[Screenshot grounding data]
********************

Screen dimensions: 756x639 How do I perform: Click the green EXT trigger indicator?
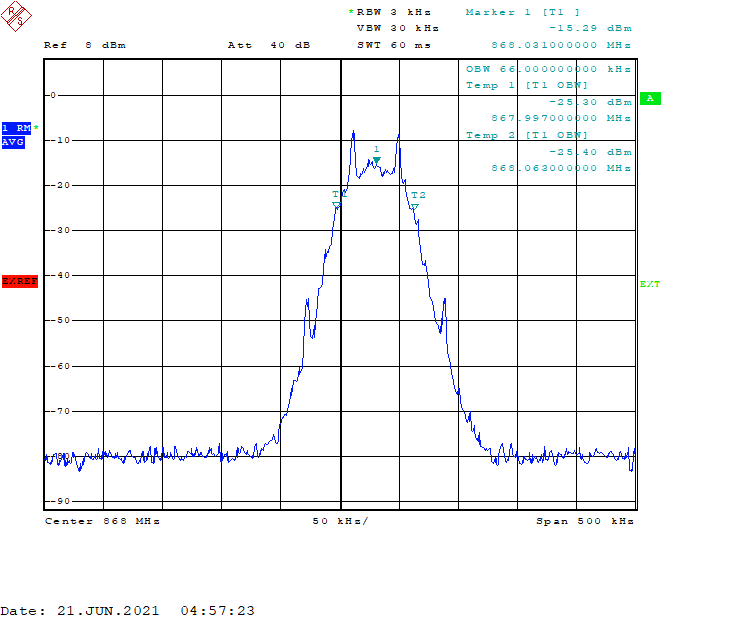649,284
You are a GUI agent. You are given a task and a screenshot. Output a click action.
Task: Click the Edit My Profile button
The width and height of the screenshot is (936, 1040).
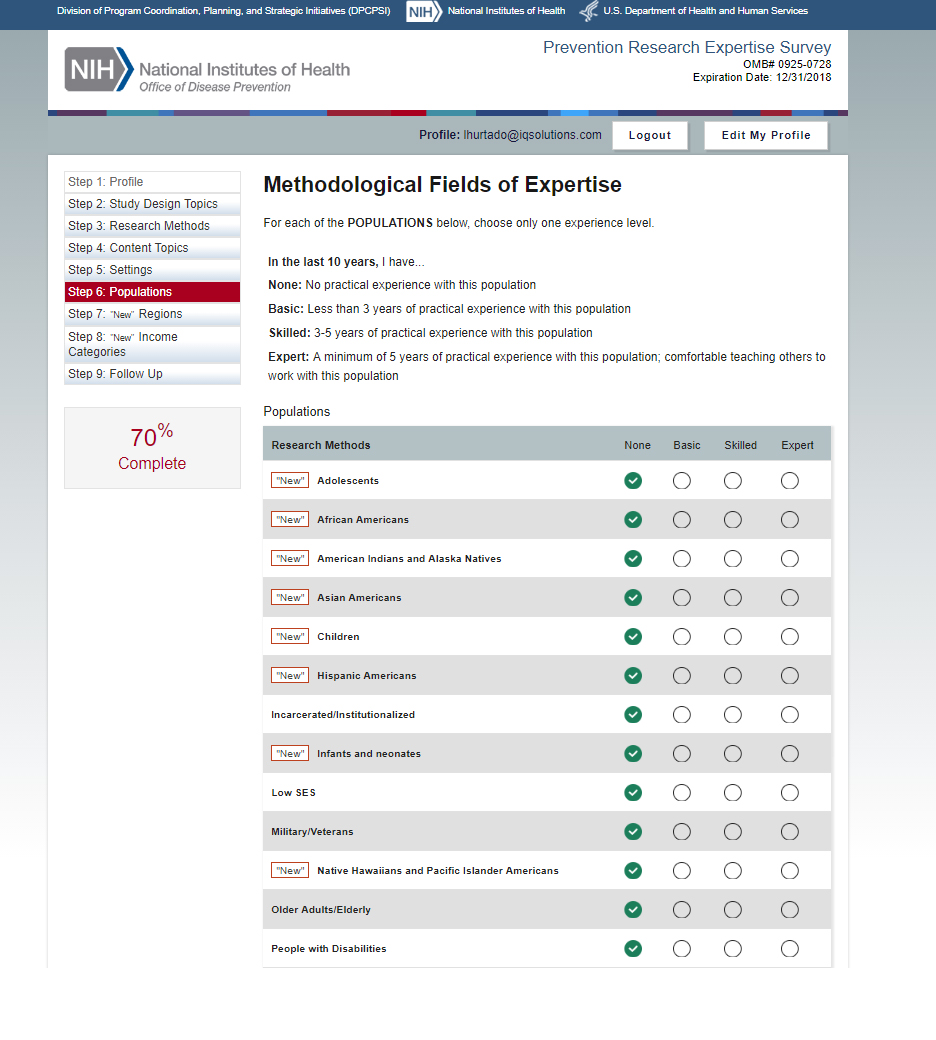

********************

_Exercise goal_: When a record holds a picture, leave that picture out; copy the rest verbatim.

_Answer section_:
Screen dimensions: 756x639 How do I perform: Click the green EXT trigger indicator?
649,284
You are a GUI agent. You are given a task and a screenshot. Output a click action.
Task: Click the Edit My Profile button
The width and height of the screenshot is (936, 1040).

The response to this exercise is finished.